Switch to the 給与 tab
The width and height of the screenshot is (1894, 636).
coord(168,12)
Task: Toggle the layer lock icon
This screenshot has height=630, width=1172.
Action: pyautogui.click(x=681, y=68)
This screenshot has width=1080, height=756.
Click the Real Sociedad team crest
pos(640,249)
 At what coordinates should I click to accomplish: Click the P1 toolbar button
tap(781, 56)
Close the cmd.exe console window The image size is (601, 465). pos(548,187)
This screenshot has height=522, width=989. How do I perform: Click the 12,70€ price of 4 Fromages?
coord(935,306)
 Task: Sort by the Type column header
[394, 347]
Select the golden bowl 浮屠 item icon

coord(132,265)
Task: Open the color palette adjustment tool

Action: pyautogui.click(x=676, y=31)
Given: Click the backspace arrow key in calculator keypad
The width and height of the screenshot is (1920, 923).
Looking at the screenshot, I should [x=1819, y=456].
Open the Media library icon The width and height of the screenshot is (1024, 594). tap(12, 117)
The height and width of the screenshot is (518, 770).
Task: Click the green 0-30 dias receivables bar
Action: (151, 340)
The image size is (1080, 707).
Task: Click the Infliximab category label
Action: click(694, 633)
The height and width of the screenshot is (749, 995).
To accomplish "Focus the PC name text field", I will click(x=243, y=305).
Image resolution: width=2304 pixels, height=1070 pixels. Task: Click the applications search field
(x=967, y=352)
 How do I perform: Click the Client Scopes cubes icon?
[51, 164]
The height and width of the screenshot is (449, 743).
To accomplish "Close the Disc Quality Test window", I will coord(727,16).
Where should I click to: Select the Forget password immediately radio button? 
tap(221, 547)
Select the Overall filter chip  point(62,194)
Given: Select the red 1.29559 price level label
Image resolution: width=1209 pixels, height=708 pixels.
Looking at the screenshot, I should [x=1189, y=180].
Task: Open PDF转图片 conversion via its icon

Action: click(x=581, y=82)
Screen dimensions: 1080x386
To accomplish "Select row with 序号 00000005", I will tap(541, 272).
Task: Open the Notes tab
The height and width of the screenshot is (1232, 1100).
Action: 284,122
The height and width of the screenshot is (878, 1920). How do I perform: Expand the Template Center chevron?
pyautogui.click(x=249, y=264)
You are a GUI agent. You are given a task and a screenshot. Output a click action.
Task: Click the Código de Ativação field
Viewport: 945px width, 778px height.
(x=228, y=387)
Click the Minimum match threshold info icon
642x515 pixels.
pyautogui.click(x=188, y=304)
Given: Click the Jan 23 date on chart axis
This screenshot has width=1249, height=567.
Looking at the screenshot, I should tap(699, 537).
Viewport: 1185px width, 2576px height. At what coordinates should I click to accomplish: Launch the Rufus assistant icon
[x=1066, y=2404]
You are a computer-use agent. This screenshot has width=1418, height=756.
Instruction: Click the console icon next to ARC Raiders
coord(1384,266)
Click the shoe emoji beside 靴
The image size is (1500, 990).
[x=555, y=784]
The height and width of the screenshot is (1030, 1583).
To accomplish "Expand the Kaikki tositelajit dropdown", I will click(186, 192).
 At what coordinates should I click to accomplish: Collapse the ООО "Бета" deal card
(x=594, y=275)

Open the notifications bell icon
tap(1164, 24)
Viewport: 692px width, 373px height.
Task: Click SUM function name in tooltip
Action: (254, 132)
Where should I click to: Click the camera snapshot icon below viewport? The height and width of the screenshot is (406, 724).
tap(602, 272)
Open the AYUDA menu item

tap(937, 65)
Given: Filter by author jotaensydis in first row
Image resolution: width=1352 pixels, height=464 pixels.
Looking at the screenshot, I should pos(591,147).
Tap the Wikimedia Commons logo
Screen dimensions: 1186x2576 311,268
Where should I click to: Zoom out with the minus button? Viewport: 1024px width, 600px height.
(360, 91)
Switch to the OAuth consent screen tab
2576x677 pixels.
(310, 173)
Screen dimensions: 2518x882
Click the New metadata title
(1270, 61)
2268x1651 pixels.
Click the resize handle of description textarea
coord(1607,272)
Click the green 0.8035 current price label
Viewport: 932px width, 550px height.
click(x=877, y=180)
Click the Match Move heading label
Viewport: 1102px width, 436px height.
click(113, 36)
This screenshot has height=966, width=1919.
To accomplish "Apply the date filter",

EXERCISE DESCRIPTION:
From the line with "Open the notifications bell icon" to the end of the listing above, set down every line exactly as it appears, both ends included.

YOUR SOLUTION:
Open the notifications bell icon
tap(1164, 24)
Viewport: 692px width, 373px height.
Task: Click SUM function name in tooltip
Action: (254, 132)
Where should I click to: Click the camera snapshot icon below viewport? The height and width of the screenshot is (406, 724).
tap(602, 272)
Open the AYUDA menu item

tap(937, 65)
Given: Filter by author jotaensydis in first row
Image resolution: width=1352 pixels, height=464 pixels.
Looking at the screenshot, I should pos(591,147).
Tap the Wikimedia Commons logo
Screen dimensions: 1186x2576 311,268
Where should I click to: Zoom out with the minus button? Viewport: 1024px width, 600px height.
(360, 91)
Switch to the OAuth consent screen tab
2576x677 pixels.
(310, 173)
Screen dimensions: 2518x882
Click the New metadata title
(1270, 61)
2268x1651 pixels.
Click the resize handle of description textarea
coord(1607,272)
Click the green 0.8035 current price label
Viewport: 932px width, 550px height.
click(x=877, y=180)
Click the Match Move heading label
Viewport: 1102px width, 436px height.
click(113, 36)
This screenshot has height=966, width=1919.
To accomplish "Apply the date filter",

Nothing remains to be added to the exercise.